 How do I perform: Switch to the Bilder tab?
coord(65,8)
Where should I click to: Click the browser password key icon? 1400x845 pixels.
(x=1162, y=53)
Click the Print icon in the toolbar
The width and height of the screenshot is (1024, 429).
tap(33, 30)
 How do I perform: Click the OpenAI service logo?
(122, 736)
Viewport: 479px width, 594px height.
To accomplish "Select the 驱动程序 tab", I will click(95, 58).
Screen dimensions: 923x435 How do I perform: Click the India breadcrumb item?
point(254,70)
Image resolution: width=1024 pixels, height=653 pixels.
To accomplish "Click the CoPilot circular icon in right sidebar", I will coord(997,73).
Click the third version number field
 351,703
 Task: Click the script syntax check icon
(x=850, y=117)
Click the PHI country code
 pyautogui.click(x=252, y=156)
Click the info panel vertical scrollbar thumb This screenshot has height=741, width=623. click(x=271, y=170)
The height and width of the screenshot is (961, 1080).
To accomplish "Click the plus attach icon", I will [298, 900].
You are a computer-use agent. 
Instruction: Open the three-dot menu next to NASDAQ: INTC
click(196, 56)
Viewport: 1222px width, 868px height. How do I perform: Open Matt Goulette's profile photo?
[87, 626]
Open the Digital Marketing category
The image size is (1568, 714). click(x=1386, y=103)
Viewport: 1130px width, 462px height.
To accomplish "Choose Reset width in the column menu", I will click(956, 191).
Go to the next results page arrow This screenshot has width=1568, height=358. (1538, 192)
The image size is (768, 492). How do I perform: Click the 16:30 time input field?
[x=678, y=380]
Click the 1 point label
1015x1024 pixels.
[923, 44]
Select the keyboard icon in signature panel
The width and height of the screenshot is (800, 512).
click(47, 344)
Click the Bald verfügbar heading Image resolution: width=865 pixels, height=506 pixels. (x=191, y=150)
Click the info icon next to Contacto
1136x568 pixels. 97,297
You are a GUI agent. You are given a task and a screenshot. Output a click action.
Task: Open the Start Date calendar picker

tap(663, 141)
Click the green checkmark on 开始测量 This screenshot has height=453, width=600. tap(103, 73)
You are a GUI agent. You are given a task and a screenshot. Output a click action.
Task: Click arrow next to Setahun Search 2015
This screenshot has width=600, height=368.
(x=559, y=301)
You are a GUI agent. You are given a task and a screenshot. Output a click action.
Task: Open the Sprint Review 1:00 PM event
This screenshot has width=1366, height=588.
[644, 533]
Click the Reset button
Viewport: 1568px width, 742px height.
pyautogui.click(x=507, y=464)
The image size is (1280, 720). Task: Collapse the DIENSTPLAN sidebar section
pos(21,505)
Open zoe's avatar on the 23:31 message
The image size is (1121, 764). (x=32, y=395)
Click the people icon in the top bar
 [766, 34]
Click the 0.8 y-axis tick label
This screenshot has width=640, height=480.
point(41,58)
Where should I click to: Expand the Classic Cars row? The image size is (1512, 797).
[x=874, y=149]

============================================================

- _WHAT IS EXPECTED_: Repeat each record exactly. Omit nothing.

- _TASK ANSWER_:
 How do I perform: Switch to the Bilder tab?
coord(65,8)
Where should I click to: Click the browser password key icon? 1400x845 pixels.
(x=1162, y=53)
Click the Print icon in the toolbar
The width and height of the screenshot is (1024, 429).
tap(33, 30)
 How do I perform: Click the OpenAI service logo?
(122, 736)
Viewport: 479px width, 594px height.
To accomplish "Select the 驱动程序 tab", I will click(95, 58).
Screen dimensions: 923x435 How do I perform: Click the India breadcrumb item?
point(254,70)
Image resolution: width=1024 pixels, height=653 pixels.
To accomplish "Click the CoPilot circular icon in right sidebar", I will coord(997,73).
Click the third version number field
 351,703
 Task: Click the script syntax check icon
(x=850, y=117)
Click the PHI country code
 pyautogui.click(x=252, y=156)
Click the info panel vertical scrollbar thumb This screenshot has height=741, width=623. click(x=271, y=170)
The height and width of the screenshot is (961, 1080).
To accomplish "Click the plus attach icon", I will [298, 900].
You are a computer-use agent. 
Instruction: Open the three-dot menu next to NASDAQ: INTC
click(196, 56)
Viewport: 1222px width, 868px height. How do I perform: Open Matt Goulette's profile photo?
[87, 626]
Open the Digital Marketing category
The image size is (1568, 714). click(x=1386, y=103)
Viewport: 1130px width, 462px height.
To accomplish "Choose Reset width in the column menu", I will click(956, 191).
Go to the next results page arrow This screenshot has width=1568, height=358. (1538, 192)
The image size is (768, 492). How do I perform: Click the 16:30 time input field?
[x=678, y=380]
Click the 1 point label
1015x1024 pixels.
[923, 44]
Select the keyboard icon in signature panel
The width and height of the screenshot is (800, 512).
click(47, 344)
Click the Bald verfügbar heading Image resolution: width=865 pixels, height=506 pixels. (x=191, y=150)
Click the info icon next to Contacto
1136x568 pixels. 97,297
You are a GUI agent. You are given a task and a screenshot. Output a click action.
Task: Open the Start Date calendar picker

tap(663, 141)
Click the green checkmark on 开始测量 This screenshot has height=453, width=600. tap(103, 73)
You are a GUI agent. You are given a task and a screenshot. Output a click action.
Task: Click arrow next to Setahun Search 2015
This screenshot has width=600, height=368.
(x=559, y=301)
You are a GUI agent. You are given a task and a screenshot. Output a click action.
Task: Open the Sprint Review 1:00 PM event
This screenshot has width=1366, height=588.
[644, 533]
Click the Reset button
Viewport: 1568px width, 742px height.
pyautogui.click(x=507, y=464)
The image size is (1280, 720). Task: Collapse the DIENSTPLAN sidebar section
pos(21,505)
Open zoe's avatar on the 23:31 message
The image size is (1121, 764). (x=32, y=395)
Click the people icon in the top bar
 [766, 34]
Click the 0.8 y-axis tick label
This screenshot has width=640, height=480.
point(41,58)
Where should I click to: Expand the Classic Cars row? The image size is (1512, 797).
[x=874, y=149]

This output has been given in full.